Having done that, they can then say their model was accurate or not accurate for a given historical election. This is what they meant by.. "not wrong since 1980" , even though their model was created many years later.
As an addendum...just because the "model" was 100% accurate since 1980, doesn't mean it will be correct for the next 8 elections. This is all based on odds or game theory and it lays the odds heavily in their favor with the 8 consecutive correct predictive history.
This is the same "modeling" myself and others do to look back at the historical record on EX runs. Even though the "model" is correct 80-90% of the time, and in some cases 100% of the time over the last 8 Q runs. I have lost early this year on EVEP as it failed to run in May(the only Q in the last 15Q's it hasn't run).
So I got frustrated because I lost money in May and did not play it during these last two Q's when it ran up 4 dollars to the Aug EX and 3 dollars to this last Friday for its EX tomorrow(Go figure). You have to stay in the game with your model, otherwise you skew results helter/skelter when you have an efficient prediction model.
If someone would take my bet I would bet heavily for CU's candidate using their model(if you'd give me 1/1 odds) ,with its history. Problem is, the bookies would lay down steep odds against my bet if they were inclined to believe CU's model. 1/8 odds means my $10,000 dollar bet would give me $1,250 profit, for a win...and a $10,000 loss if I lose..I don't know if I trust the CU model that much....;-)

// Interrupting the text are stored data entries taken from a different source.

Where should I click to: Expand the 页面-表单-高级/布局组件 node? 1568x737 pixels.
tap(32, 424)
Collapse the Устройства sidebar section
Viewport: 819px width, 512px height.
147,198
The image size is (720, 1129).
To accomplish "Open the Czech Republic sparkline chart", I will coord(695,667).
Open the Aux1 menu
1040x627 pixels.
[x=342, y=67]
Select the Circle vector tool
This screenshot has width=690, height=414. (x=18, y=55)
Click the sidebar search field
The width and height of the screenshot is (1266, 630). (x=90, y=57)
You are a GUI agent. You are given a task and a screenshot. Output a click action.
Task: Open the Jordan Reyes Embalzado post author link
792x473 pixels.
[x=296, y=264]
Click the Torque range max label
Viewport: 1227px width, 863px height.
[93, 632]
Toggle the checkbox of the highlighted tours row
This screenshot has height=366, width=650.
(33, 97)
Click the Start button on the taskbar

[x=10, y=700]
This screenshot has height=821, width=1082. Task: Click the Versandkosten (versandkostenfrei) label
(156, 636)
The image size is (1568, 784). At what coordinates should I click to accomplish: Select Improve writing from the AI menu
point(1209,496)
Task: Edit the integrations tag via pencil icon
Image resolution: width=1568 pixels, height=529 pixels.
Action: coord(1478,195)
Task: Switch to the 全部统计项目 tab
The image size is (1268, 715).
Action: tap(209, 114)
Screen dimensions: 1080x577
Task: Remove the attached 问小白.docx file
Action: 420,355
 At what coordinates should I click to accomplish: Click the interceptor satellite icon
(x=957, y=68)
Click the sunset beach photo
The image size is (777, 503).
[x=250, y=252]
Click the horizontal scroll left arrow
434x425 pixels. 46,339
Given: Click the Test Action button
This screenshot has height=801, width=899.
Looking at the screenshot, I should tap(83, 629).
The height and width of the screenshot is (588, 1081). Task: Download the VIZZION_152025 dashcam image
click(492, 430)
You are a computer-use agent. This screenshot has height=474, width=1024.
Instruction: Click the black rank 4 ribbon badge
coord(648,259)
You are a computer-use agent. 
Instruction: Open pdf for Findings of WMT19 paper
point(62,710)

Hey Doc. I get all that (probably even more clearly now than before your great explanation), but, in a way, I think it helps make my point. Isn't it similar, as you said, to what you are doing with divy runs in that you look at historic conditions, find a set, or two, that happen in a quarter when a good divy run had occurred and look for these conditions in other quarters, too. If they are found many (most) times, we would start to think there was a correlation between the conditions and a divy run.
If I teach my model that when x is true, y results, and then input data x from a prior election, of course its gonna return y, because that's what I told it to do. Testing this model against the same data points that were used to construct it only tests that the model is built the way I wanted it to be built, not that the data is actually causal to the result.
Admittedly, the more historical events that match the thesis and the fewer that don't, the more likely one is to "expect" an accurate prediction for some future event. The CU model has been built on 8 presidential election results, three of those had no incumbent, and, I think, only two instances of an incumbent loosing. That seems like pretty small sample to be risking $10k on, no matter the odds.
Interesting topic, but I wonder how much each person's passion for tomorrow's outcome influences their willingness to latch onto this prediction. Such is the case in almost all influence peddling...when you are "preaching to the choir", you don't really have to make sense.